When giving baby outfits, I tend to go with 6 – 12 month sizes and simple onesies. That way I can buy 3 without a pinch (normally) and it’s going to be useful. I’ve known a lot of babies who hit 6 month size in their 3rd month and learned from that.
I’d never heard of a doula before, but they sound amazing! I’m planning to go the midwife route anyway (when I’m actually pregnant…), so perhaps she’ll have people to recommend.
That’s a great idea, Mrs. M.
Midwives often do work in tandem with doulas.
Thanks for your comment!
Jennifer: I’m glad you’re contributing to Queercents! With our latest round of IVF, I’m hoping the family money topics become more personal for me.
This is a great list. I completely agree on the onesies… why would an infant want to wear anything else? I live by the “uniform” method when it comes to fashion so I’m sure our kid will learn this in the onesie stage.
Also, excellent advice with getting the second-parent adoption paperwork queued up. California allows for second-parent adoptions and the moment Jeanine is pregnant we’ll start working on it. Agree that we should be prepared as possible when the baby arrives.
Hopefully, I’ll be reading your posts with added interest. Thanks!
Our five month old also wears a “uniform”- he still wears footed sleepers day and night. No need for shoes yet, no need to win a fashion show. In our cool (62 degree) home, he wears heavier footies for night and cotton or velour ones during active playtime. Easy peasy lemon squeezy. We did a lot more window dressing with the other 3 kids in putting them in outfits- but clothes only ever last part of a day anyhow, from spitups or baby cereal messes now.

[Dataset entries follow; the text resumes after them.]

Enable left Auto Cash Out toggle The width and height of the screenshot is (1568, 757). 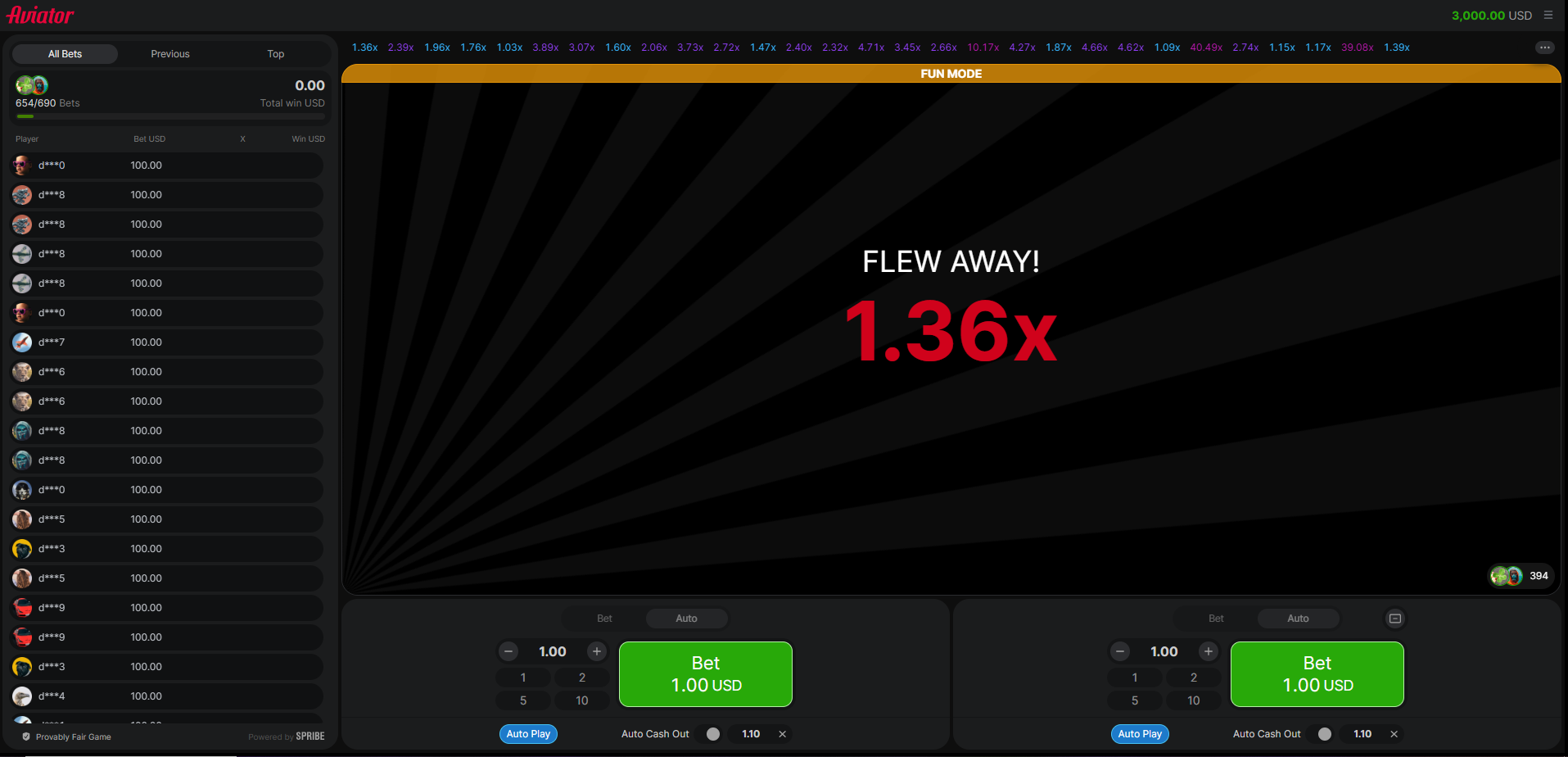coord(713,734)
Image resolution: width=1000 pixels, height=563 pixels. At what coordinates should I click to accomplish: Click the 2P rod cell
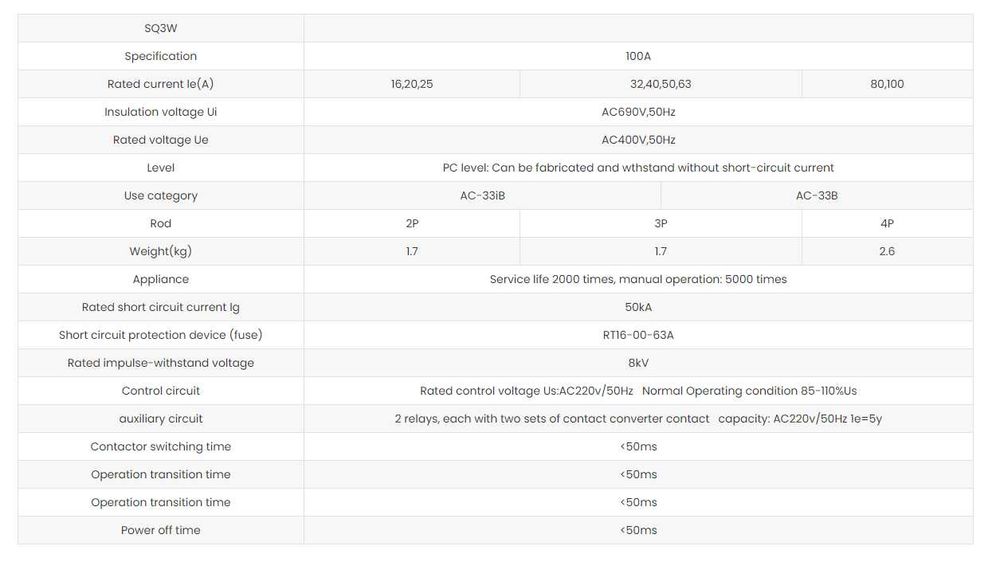coord(412,224)
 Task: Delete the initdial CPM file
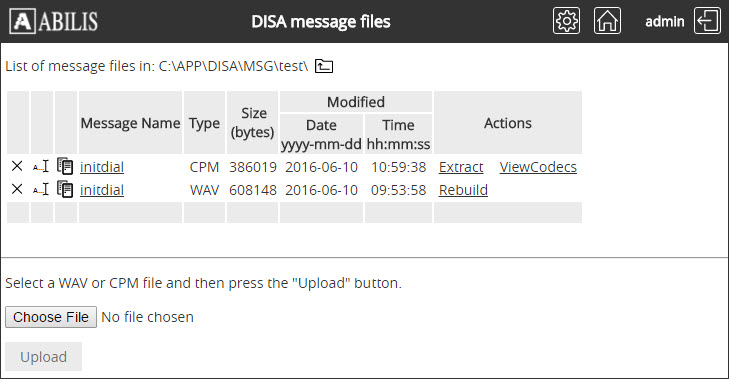pos(17,166)

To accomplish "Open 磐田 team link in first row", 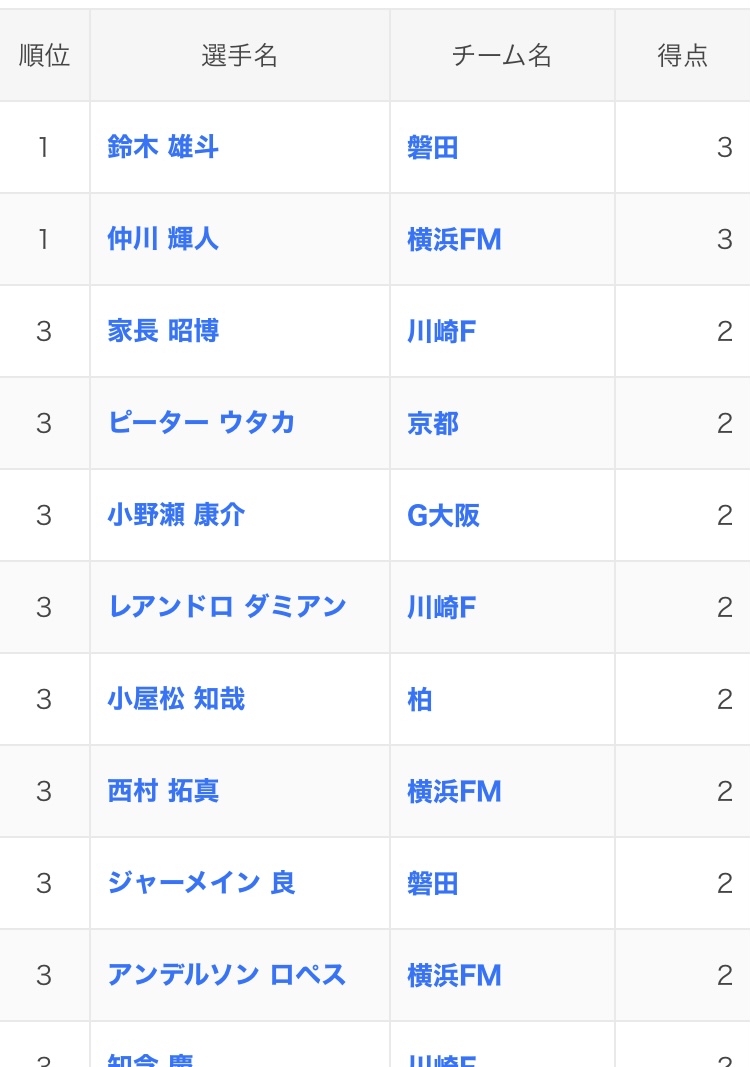I will [x=433, y=147].
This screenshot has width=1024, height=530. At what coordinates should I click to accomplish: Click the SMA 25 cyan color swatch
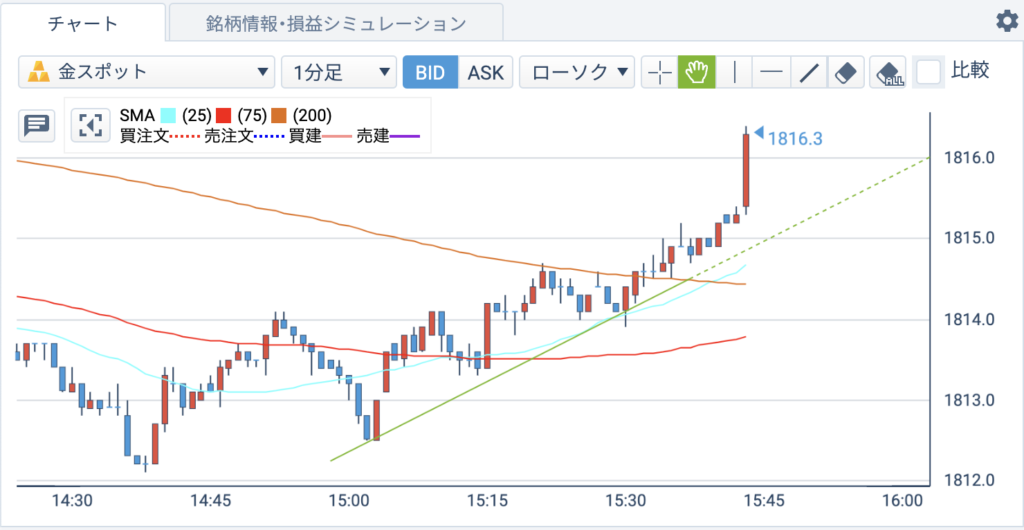click(x=168, y=116)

And amen to the doula idea- even if its not for a post partum Mom. We are still sleep challenged and don’t think we will ever get more than 4 or 5 hours/night until maybe fall of 2025- when baby goes off to college. And that’s without the added challenges of physical labor and hormone changes post delivery!

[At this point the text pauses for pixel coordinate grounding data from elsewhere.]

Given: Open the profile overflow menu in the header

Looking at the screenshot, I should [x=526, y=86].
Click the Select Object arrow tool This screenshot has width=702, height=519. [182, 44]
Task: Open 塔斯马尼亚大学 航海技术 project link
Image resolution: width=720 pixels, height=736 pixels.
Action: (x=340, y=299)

Another way to beef up your larger-sized baby clothes collection is to ask (beg!) your families and friends to only buy baby clothes in 6-12 month sizes.
That way, the people who want to give you baby clothes can still buy cute things, and it’ll be there for you when you need it. Some people will still buy 0-3 month sizes — you don’t need to worry about the baby being naked.
Consignment stores and childrens’ consignment sales are also great sources of inexpensive baby clothes! Since infants grow so fast, the clothing is seldom particularly worn, and usually between 10-50% of the retail cost. This fall, I scored a pair of Hannah Andersson pjs for $8; new, they’re on sale right now for $18 and normally cost $28.
Thanks for the great feedback and suggestions, Liza, DivaJean, and Nina! Good luck with the IVF, Nina.
DivaJean, that’s a good suggestion about the onesie issue. And yes, ALL parents–adopted, birth, new, and otherwise–need as much help as they can possibly get! I haven’t had a full night’s sleep since my baby was born…
Liza, that’s a great suggestion about consignment stores–I plan to do a whole post about ‘recycling’ for new parents.
Glancing over this for the second time, I thought of another financial reason to do a 2nd parent adoption, if they’re available in your state. (And quite frankly, if they’re available in a state near yours, it’s worth looking into a move. I’m talking to you, Virginians! And I’m sure there are others.)
Uncomfortable as it is to consider, the reason is social security survivor benefits. If something were to happen to you or your partner, surviving dependents are entitled to some support from social security until they reach adulthood. Who wouldn’t want to ensure that their child had that safety net?